Housing of Johanna Whittle and Daniel Morales The family that would inhabit the new house was more on sharing in a large common space, than to segment the various daily activities in individual spaces. Therefore I wanted a large space where the collective acts of the house, such as cooking, eating and living, would be related. Given the efficient distribution of the original plant, it was easy to accommodate that large space on a new single floor, and to leave the other for all the individual uses like sleeping and bathrooms. Then it was thought - of course - to completely release the first floor to house the large common space, and leave the bedrooms upstairs. So when you access the home one would find the public space away from the intimate space in the second. In addition one would have a perfect relationship with the patio. However, given the narrowness of the terrain, and the imposing presence of the Andes Mountains, the second floor would have a higher quality spatiality. Therefore it was decided to invert the program, leaving the bedrooms on the first floor and the large common space in the second. To access the second floor would maintain a core of central circulation, and originally a second staircase that would link the large space with the patio to facilitate accessibility . However for reasons of budget, it was decided to eliminate this second staircase.


The volume of the second floor is strongly determined by normative aspects. From the outset the first floor plan was not possible to extrude vertically to a second. Therefore we had to distance from the southern dividin limit, also without possible sight by its proximity with it`s neighbor. On the opposite side, because of the north neighbor's adjoining, the volume of the second floor could advance in this way, but only until it meets the angle of “adosamiento”, that unfolds in 45º from a height of 3.5 m from the level of natural level


Therefore, although the volume of the second floor was dipped as an orthogonal prism outdated in relation to the first, in the development of its height was taking the form of a double slope roof. According to the regulations described, both north and south walls could not have windows. West wall lead to the passage, and added to the radiation in summer, we preferred to maintain it only with a punctual window. Thus the main window gives to the east and coincides with the view to the Andes Range. Finally, to recover the constant and direct presence of the sun, we opened a lucarna stretched all the length of the longitudinal axis of the house


To structure the volume of the second floor it was considered the same strategy of the preexisting housing, supporting the roof by horizontal pieces that were supported in this last case by vertical elements. The new sawhorse respects the composition, location and orientation of the original, but replaces the wooden structure with steel tubular pillars 135 x 135 x 5 mm and double C beams 200 x 50 x 5 mm


The new structure allows the support of the mezzanine and the inclined planes of the roof.

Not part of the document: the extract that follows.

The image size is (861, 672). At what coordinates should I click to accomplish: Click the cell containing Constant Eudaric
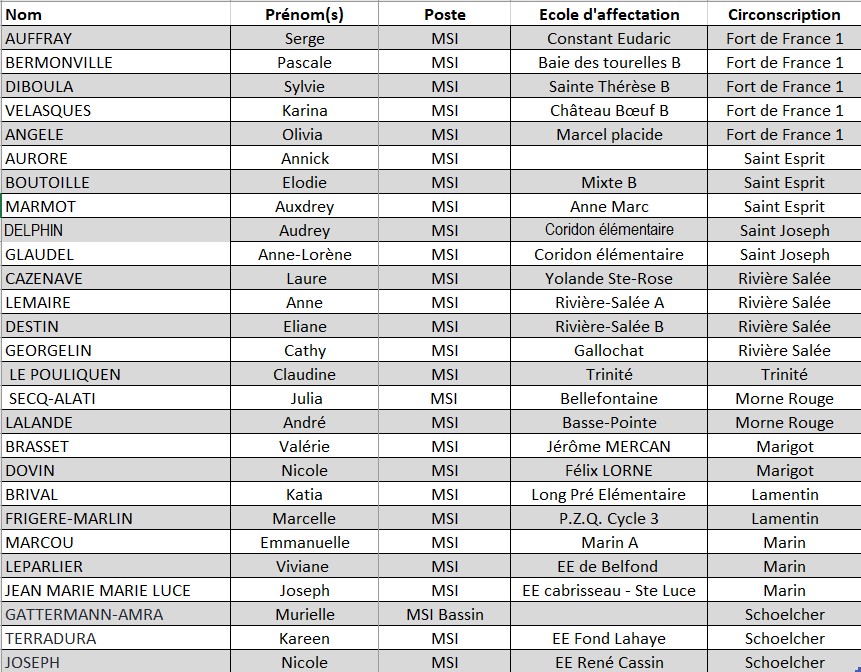coord(609,38)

It also lodges inside the staircase


The rest of the structure is through the walls supporting both the second and the first floor. The mezzanine is made up of SIP panels of 210 mm thickness, and the volume of the second floor, both walls and roof with panels 110 mm thick


The dimensions of this are determined by the unit multiplication of the width of the panels (122 cm). In this way the project is subject to both the logics of prefabrication and material optimization.

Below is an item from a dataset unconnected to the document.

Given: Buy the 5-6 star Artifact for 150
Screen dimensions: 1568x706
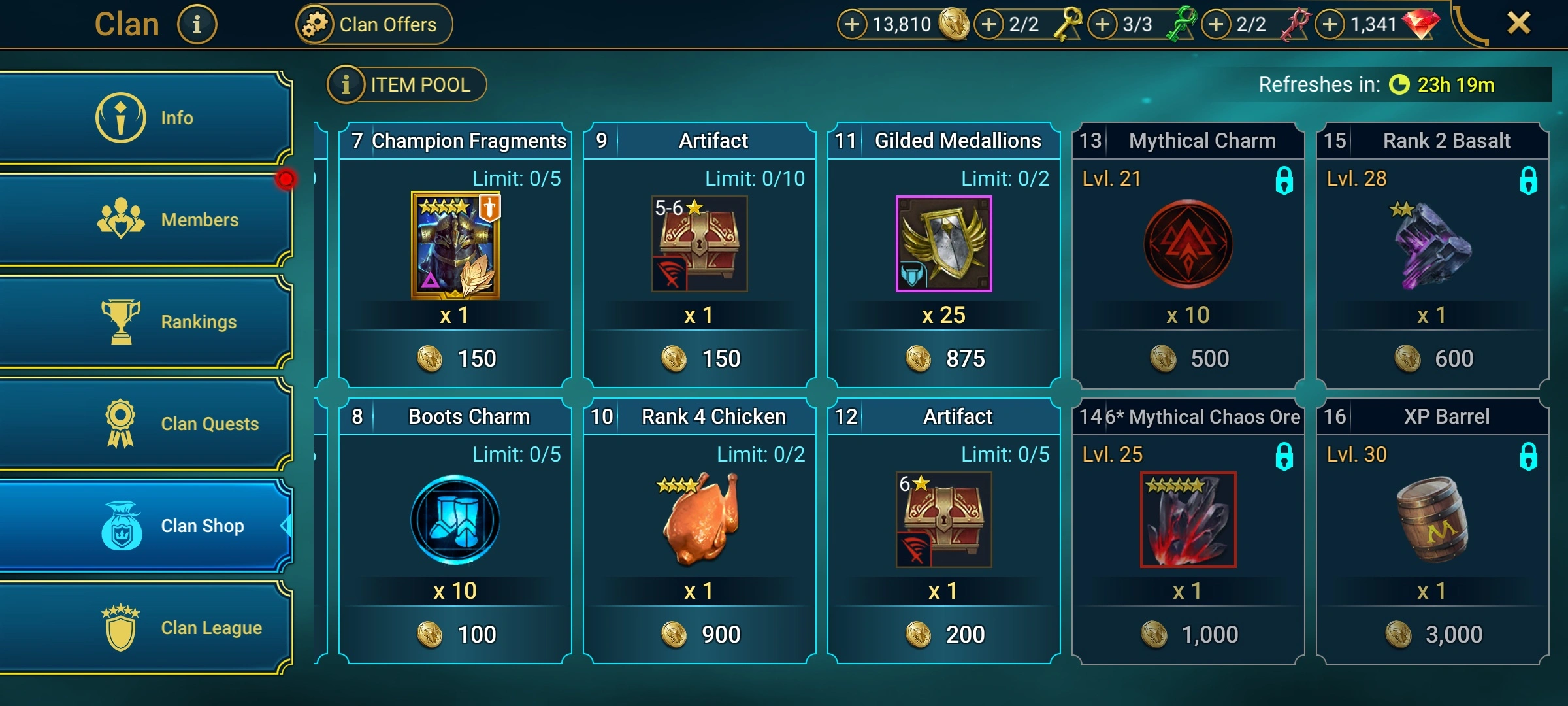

The volume of the second floor is finished by structuring with a ring of walls in panels, the presence of a core of bathroom and two diagonals on the only open side


Finally, during the process of building the system, it aroses the concern to strengthen lateral resistance. In this way appears a last constructive element, that through the stiffening of the sawhorse in its upper part, strengthens the meeting of the four main pillars of the house.